Why We Built ALERTech-IM™ 360: The New Face of Motor Reliability

Our vision is to democratize the power and benefits of MCSA.

September 4, 2026

Critical motors drive pumps, fans, compressors, blowers, conveyors and many other important systems in industrial plants. While many systems are already in place to monitor and collect motor data (such as vibration, temperature, periodic inspection and reliability centered maintenance), motor current signature analysis or MCSA is particularly powerful when attempting to understand what is happening inside the motor, at its power source, and at its driven load. A key advantage of MCSA is its ability to detect developing fault conditions at a very early stage, enabling remedial action before they escalate into serious failures and result in significant costs and collateral consequences.

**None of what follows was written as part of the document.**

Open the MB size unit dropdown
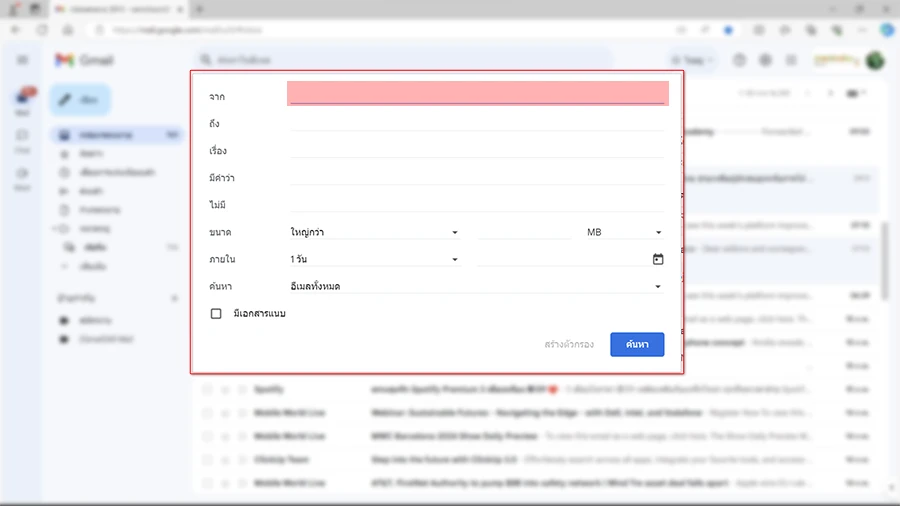The height and width of the screenshot is (506, 900). 624,232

The motor acts as a sensor, revealing changes in load and speed through its current and voltage signatures. By analyzing these electrical signatures, we can source the problem to their electrical or mechanical source. However, we asked ourselves: “Is this all MCSA can tell us, or are we missing a bigger picture?” “What if we could see a motor’s health from all angles—not just at the moment of inspection?” “Can this data collection process be made continuous and intelligent?” These critical questions led us to develop our new application for deeper analytics.

Introducing ALERTech-IM™ 360

ALERTech-IM™ 360 builds on MCSA to provide a continuous, autonomous, and evolving 360° view of motor health. The goal is simple: to move from periodic discrete inspections to continuous understanding of motor health, with autonomous, AI-based inference and decision support.

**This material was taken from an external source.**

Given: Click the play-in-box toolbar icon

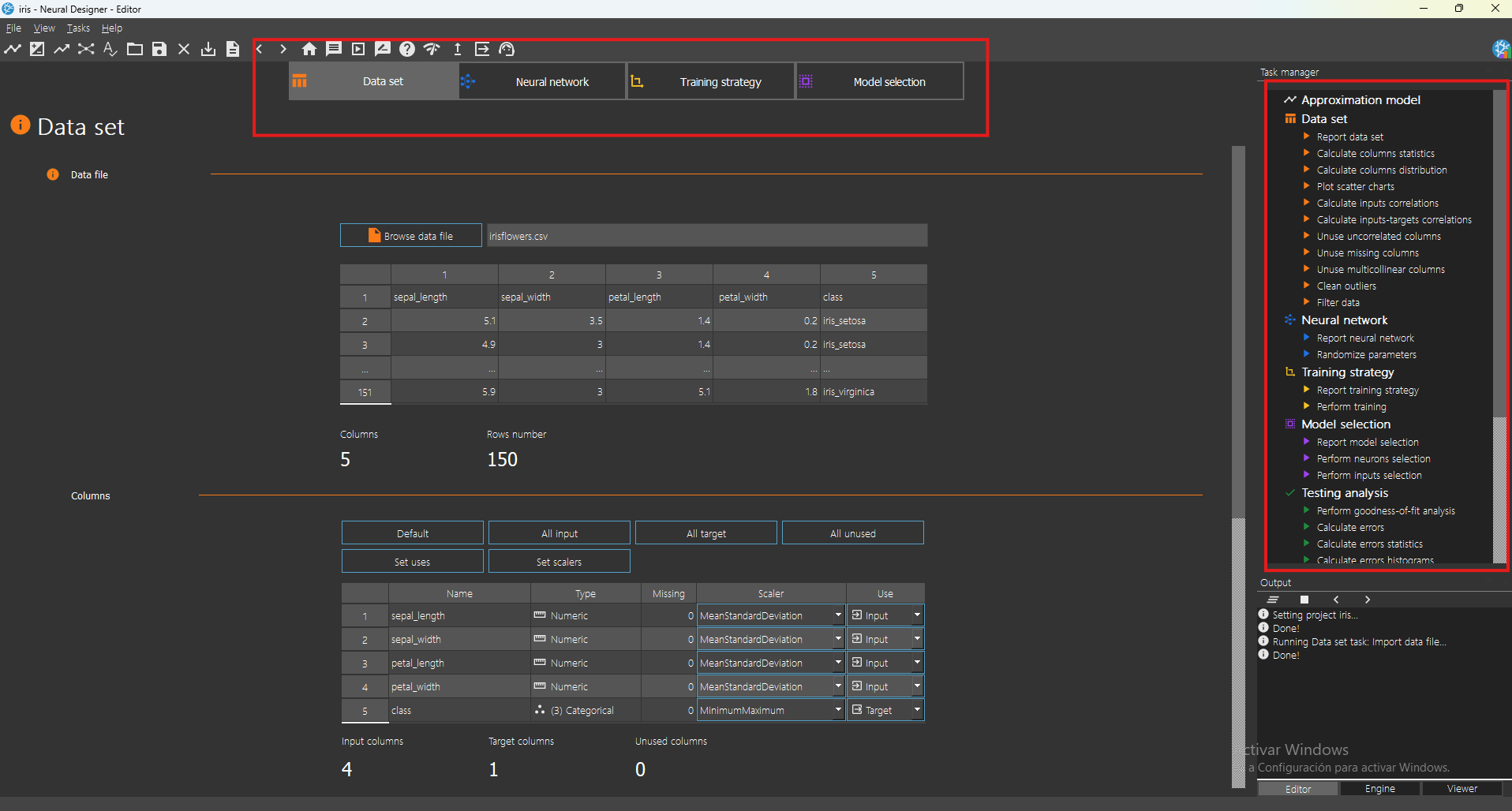Looking at the screenshot, I should tap(358, 49).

ALERTech-IM™ 360 was unveiled online in an exclusive product preview on August 12. This new application for deeper analytics is designed specifically for ALERTech-IM™ users and is being rolled out with existing clients.

This solution will empower users to independently analyze motor data and gain an evolving picture of the induction motor and wider machine system. A single signal can now reveal multiple dimensions of motor and machine health:

  1. Detection of eight motor health conditions: stator anomaly, total harmonic distortion (THD), rotor condition, eccentricity, bearing condition, torque overload, torque fluctuation, high-frequency anomaly. Including independent calculation of True RMS and Fundamental RMS for THD assessment, and explanation of conditions associated with elevated winding temperatures;

  2. AI-based decision support;

  3. Multi-motor comparison;

  4. Historical trend analytics;

  5. Time- and frequency-domain insights;

  6. Spectral power monitoring;

  7. Rate-of-change (ROC) inferences; and

  8. Exportable reports and data.

One current signal is thus transformed into multiple health insights, while providing historical trends, comparative analysis, and AI- based decision support. This is more than monitoring motors. It is about changing how we understand, anticipate, and act on motor reliability.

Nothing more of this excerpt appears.